Louisa Catherine Adams (née Johnson; February 12, 1775 – May 15, 1852) was the first lady of the United States from 1825 to 1829 during the presidency of John Quincy Adams.

Early life
 
Adams was born on February 12, 1775, in the City of London, the illegitimate daughter of Joshua Johnson, an American merchant from Maryland, whose brother Thomas Johnson later served as Governor of Maryland and United States Supreme Court Justice, and Catherine Newth, an Englishwoman, whose identity was long a mystery; her grandson Henry Adams joked that her existence was "one of the deepest mysteries of metaphysical theology." 
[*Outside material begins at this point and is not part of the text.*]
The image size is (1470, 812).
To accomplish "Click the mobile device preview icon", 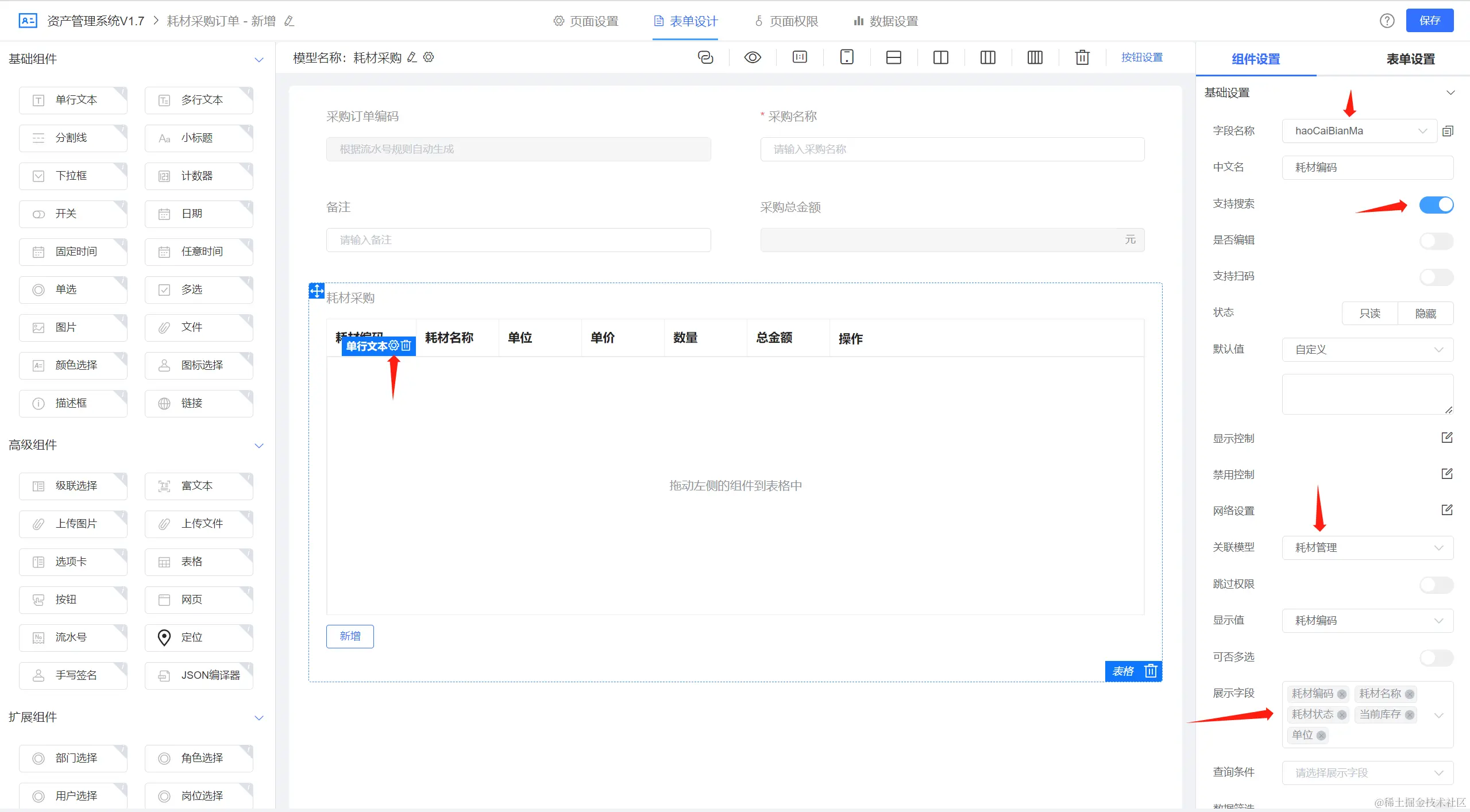I will pos(847,57).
She was baptized as Louisa Catherine Johnson at the parish church of St Botolph without Aldgate on 9 March 1775, when her parents' names were recorded as Joshua and Catharine and their address was given as Swan Street. She had six sisters: Ann "Nancy," Caroline (mother of Union General Robert C. Buchanan, wife of Andrew Buchanan and later Nathaniel Frye), Harriet, Catherine, Elizabeth (second wife of United States Senator John Pope of Kentucky), and Adelaide, and a brother, Thomas. In 1778, when Louisa was three years old, her father moved the family to Nantes, France, due to his political views supporting the American Revolution. The family remained there for five years, establishing themselves as a strong social presence among diplomats and ambassadors.

Education 
Adams attended a Catholic boarding school as a child until her father's finances forced her and her siblings to leave and be educated by a governess. She became an avid reader excelled in arts and music.

Marriage and children

She met John Quincy Adams at her father's house in Cooper's Row, near Tower Hill, London. Her father had been appointed as United States consul general in 1790, and Adams first visited him in November 1795. Adams at first showed interest in her older sister but soon settled on Louisa. Adams, aged 30, married Louisa, aged 22, on July 26, 1797, at the parish church of All Hallows-by-the-Tower, on Tower Hill. Adams's father, John Adams, then President of the United States, eventually welcomed his daughter-in-law into the family, although they did not meet for several years.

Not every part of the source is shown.